At the U.S. Senate Judiciary hearing last Wednesday, Attorney General Merrick Garland was questioned about the Department of Justice’s overreach into local disagreements between school boards and parents. State school board associations in Georgia, Virginia, Alabama, and Idaho issued statements that they do not want federal law enforcement. Despite calls from state attorneys general to retract his October 4 memo calling for federal law enforcement involvement, Garland refused.

Major government directives should be informed by the facts and the law. But Garland’s memo cites neither. Senator Chuck Grassley of Iowa, Ranking Member of the Senate Judiciary Committee, criticized Garland’s plan to create a national task force of the criminal division and national security division in a short 1-page memo. Grassley, in his opening statement to the committee hearing, stated:

The last thing the Justice Department and FBI need is a vague memo to unleash their power—especially when they’ve shown zero interest in holding their own accountable.

Commissioners Gail Heriot, Peter Kirsanow, Stephen Gilchrist, and J. Christian Adams of the U.S. Commission on Civil Rights wrote to Garland that his memorandum does “not cite any specific examples of ‘harassment, intimidation and threats of violence’ that would provide any basis for law enforcement action by the Department.” 

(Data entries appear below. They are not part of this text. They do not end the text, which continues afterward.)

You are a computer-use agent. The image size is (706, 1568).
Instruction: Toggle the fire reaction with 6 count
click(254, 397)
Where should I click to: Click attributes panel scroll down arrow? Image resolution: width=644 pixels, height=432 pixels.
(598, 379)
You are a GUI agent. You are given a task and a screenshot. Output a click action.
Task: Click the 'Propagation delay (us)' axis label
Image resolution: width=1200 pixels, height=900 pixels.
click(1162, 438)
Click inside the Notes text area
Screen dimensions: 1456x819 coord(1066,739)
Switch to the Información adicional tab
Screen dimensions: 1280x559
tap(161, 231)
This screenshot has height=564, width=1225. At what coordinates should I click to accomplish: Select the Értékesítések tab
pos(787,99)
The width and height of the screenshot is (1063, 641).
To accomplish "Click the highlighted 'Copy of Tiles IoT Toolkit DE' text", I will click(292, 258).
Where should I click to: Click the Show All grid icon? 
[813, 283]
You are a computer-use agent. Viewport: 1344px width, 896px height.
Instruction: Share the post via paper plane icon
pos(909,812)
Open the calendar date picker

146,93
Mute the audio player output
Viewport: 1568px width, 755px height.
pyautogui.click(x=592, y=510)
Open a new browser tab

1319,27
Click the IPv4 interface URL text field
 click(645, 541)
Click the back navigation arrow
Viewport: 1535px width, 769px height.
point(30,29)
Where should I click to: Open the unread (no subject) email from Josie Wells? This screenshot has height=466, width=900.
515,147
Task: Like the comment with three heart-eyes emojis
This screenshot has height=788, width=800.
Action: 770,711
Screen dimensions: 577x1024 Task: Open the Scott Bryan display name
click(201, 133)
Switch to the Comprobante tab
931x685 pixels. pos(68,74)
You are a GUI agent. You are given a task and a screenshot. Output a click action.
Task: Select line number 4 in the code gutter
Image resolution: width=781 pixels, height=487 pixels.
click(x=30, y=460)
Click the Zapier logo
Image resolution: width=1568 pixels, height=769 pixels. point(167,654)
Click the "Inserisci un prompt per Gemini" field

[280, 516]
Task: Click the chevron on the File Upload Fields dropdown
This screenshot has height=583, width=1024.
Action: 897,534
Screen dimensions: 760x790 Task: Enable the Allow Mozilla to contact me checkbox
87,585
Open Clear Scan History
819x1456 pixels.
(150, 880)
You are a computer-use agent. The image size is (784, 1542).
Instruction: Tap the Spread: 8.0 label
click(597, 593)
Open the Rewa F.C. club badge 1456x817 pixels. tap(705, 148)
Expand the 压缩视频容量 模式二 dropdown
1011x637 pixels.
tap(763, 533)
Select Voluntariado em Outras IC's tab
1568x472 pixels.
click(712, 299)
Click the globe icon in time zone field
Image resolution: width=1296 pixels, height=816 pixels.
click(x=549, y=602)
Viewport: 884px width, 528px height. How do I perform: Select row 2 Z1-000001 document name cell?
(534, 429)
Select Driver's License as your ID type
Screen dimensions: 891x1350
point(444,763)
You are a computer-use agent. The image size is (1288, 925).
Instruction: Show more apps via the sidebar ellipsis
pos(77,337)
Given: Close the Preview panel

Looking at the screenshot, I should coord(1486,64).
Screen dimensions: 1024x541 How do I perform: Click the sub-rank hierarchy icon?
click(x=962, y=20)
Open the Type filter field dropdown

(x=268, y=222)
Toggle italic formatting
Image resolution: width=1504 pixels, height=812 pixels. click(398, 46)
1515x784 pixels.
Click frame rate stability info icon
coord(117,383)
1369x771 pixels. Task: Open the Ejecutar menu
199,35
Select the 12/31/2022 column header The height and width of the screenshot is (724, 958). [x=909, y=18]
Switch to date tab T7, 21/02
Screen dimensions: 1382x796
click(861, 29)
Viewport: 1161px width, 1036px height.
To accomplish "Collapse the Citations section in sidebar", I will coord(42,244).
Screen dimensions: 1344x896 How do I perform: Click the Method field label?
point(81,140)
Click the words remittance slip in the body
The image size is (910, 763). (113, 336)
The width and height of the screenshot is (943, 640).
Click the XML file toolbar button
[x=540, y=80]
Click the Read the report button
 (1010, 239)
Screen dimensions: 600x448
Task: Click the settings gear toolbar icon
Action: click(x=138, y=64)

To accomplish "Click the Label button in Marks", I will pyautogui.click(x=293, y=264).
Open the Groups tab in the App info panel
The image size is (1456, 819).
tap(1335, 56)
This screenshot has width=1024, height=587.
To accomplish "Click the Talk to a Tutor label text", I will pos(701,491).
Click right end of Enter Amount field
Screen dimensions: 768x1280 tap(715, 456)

Garland would benefit from some legal advice from his predecessor in the Carter Administration. Former U.S. Attorney General Benjamin R. Civiletti identified several rationales for the Attorney General to restrain federal criminal law investigation and enforcement:

[T]here are strong reasons for exercising the federal government’s powers narrowly: (1) the separation between federal and local criminal justice systems as created by the Constitution, (2) respect for local government’s ability to make their own criminal justice decisions, (3) the justifiable fear of a federal police force, (4) the federal government’s emphasis on few, specialized criminal cases, and (5) the prevention of undue overlap and confusion.

Civiletti was correct to note the “fear of a federal police force” in the power of the Department of Justice in criminal law enforcement. Here, the National School Boards Association (NSBA) had requested investigation and enforcement under statutes granting the federal government a large amount of power — such as the PATRIOT Act and the Conspiracy Against Rights statute, where violations can be punished with fines, any term of years in prison, to even the death penalty. 

Federalism principles also apply here. As New York University Professor Diane Ravitch and former Brown Center on Education Policy Director Tom Loveless have stated:

Federal government responsibilities in education have always been limited. The word “education” does not even appear in the U.S. Constitution. States and local school districts have always made the day-to-day decisions about instruction, teachers, textbooks, and the like…. There is no reason to believe that the president or Congress is well-suited to decide who should teach, what should be taught, or how schools should be organized. Nor do we know of any evidence that the U.S. Department of Education is in a better position to direct local schools than the people who work in them and send their children to learn there. 

Shockingly, a key supporter of using federal law enforcement to investigate parents now has a role at the U.S. Department of Education. Two days after NSBA President Viola Garcia signed a letter requesting federal law enforcement help, Garcia began serving her 3-year term as an appointee to the Department of Education’s National Assessment Governing Board. The National Assessment Governing Board is statutorily required to “include[..] the active participation of teachers, curriculum specialists, local school administrators, parents, and concerned members of the public.” But Garcia’s role in this whole fiasco raises concerns about whether she can be objective. 

Garcia’s letter stated it was written “on behalf of our state associations,” but NSBA failed to get input from any of the state associations, or even members of its own board of directors, before sending the letter. When actually consulted about the matter by Parents Defending Education, over 20 state school associations said they want to keep their focus local, directing their efforts on the needs of the children in their schools and voices of parents in their particular community. After denouncing the NSBA letter and the failure of NSBA to incorporate their local input, state school associations in Ohio, Pennsylvania, and Missouri formally withdrew from the organization. 

What has become apparent is how out of touch the leadership in Washington, D.C. is with what’s happening on the ground in America.